LAMAR is a value metric that measures how many fantasy points a player scores above the replacement level at their position, adjusted for their specific league's size and roster construction. It is the primary player valuation metric used by League History.
A positive LAMAR means the player outscored what a freely available replacement would have produced. A negative LAMAR means the player underperformed replacement level — you could have picked up a waiver wire player and gotten more points.
Why LAMAR exists
Raw fantasy points are misleading for cross-position comparisons. A quarterback who scores 20 points per game looks productive, but if the average starting QB in your league also scores 20, that quarterback is providing zero value above what's freely available. Meanwhile, a tight end scoring 12 points per game might be elite if the replacement tight end only scores 5.
LAMAR solves this by measuring value relative to what's available at each position in each league. It captures positional scarcity — the reason a top tight end can be more valuable than a mid-tier quarterback, even though the QB scores more raw points.
How LAMAR is calculated
Step 1: Determine replacement level
For each position, each week, the system counts how many players are rostered versus how many are available in the league. The replacement player is the one right at the boundary — the last player worth rostering.
Specifically:
- Count all players at the position who scored points that week
- Calculate the percentage who were rostered by a manager
- Rank all players at that position by points scored
- The player at the rank corresponding to the rostered percentage is the replacement player
- Average the points of that player and the one ranked just below them to smooth the cutoff
If a position has 40 players who scored points and 60% were rostered, replacement level is approximately the 24th-ranked player's output.
Step 2: Calculate weekly LAMAR
For every player, every week:
Player LAMAR = Fantasy Points Scored - Replacement Points at Their Position
This produces a single number per player per week. A wide receiver who scored 18 points in a week where the replacement WR scored 6 gets a LAMAR of +12. A running back who scored 4 in a week where replacement was 7 gets a LAMAR of -3.
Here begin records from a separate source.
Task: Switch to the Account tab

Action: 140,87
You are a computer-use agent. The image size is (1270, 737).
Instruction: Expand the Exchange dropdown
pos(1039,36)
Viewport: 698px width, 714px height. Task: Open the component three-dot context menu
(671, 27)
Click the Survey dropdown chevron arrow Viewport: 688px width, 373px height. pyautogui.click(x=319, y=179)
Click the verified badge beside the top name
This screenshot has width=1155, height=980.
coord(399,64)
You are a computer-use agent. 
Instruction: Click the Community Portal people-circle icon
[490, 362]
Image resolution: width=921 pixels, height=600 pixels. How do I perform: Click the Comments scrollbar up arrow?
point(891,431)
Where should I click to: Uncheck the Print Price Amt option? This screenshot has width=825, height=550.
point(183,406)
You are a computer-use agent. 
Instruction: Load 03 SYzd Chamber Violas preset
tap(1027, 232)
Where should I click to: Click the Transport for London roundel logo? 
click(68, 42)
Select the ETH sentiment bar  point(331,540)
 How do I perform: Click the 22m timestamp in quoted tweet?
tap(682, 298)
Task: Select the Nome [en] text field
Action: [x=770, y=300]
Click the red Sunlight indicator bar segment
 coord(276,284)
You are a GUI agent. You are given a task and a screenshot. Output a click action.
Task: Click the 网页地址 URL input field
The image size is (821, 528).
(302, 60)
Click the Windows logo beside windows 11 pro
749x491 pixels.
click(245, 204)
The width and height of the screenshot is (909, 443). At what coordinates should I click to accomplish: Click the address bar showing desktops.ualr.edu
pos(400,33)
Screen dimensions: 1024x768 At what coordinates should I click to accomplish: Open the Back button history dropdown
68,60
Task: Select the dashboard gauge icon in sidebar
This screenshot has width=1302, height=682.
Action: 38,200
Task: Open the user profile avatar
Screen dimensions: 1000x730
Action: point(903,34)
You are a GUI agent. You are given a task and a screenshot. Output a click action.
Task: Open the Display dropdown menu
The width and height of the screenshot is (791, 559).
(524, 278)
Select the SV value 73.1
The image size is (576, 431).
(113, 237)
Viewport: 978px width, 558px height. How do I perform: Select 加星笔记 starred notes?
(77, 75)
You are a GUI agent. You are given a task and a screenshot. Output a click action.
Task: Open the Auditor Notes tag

Step 3: Season and career aggregation
Season LAMAR is the sum of all weekly LAMAR values across a season. Career LAMAR is the sum across all seasons. Because LAMAR can be negative in bad weeks, a player's season total reflects their net contribution — great weeks offset by poor ones.
Three variants of LAMAR
| Variant | What it measures | Who it applies to |
|---|---|---|
| Player LAMAR | Total value produced regardless of roster status | All players who scored points |
| Manager LAMAR | Value captured by the manager who started the player | Only players in the starting lineup |
| Bench LAMAR | Value left on the bench (opportunity cost) | Rostered players who were not started |
The gap between Player LAMAR and Manager LAMAR reveals management quality. A manager with high Manager LAMAR relative to Player LAMAR is making good start/sit decisions. A manager with high Bench LAMAR is leaving value on the bench.
Flex LAMAR
In leagues with flex roster slots (where multiple positions compete for the same lineup spot), LAMAR is also calculated against flex-specific replacement levels. A FLEX replacement level pools all eligible positions (typically RB/WR/TE) together, producing a different — usually lower — replacement threshold than position-specific LAMAR.
Flex pools include:
- FLEX (RB/WR/TE)
- REC_FLEX (WR/TE)
- SUPER_FLEX (QB/RB/WR/TE)
- IDP (DL/LB/DB)
How LAMAR differs from other metrics
| Metric | Limitation LAMAR addresses |
|---|---|
| Fantasy Points | No positional context — QBs always look best |
| Points Per Game | Doesn't account for what's freely available |
| Position Rank | Ordinal only — doesn't quantify how much better |
| VORP (generic) | Usually uses a fixed, arbitrary replacement level |
LAMAR's replacement level is derived from actual rostered percentages in your league, not from an arbitrary cutoff like "the 13th QB." This means LAMAR automatically adapts to your league's size, roster settings, and competitive dynamics.
Research Mode vs. League-Specific LAMAR
In Research Mode, LAMAR is approximated using calibrated percentile thresholds derived from hundreds of real leagues. This gives a useful estimate for standard league configurations (10-team, 12-team, various scoring formats).
When you import your own league for free, LAMAR is calculated using your league's actual roster data — which players were rostered, by whom, each week. This produces exact LAMAR values tailored to your league's specific competitive environment.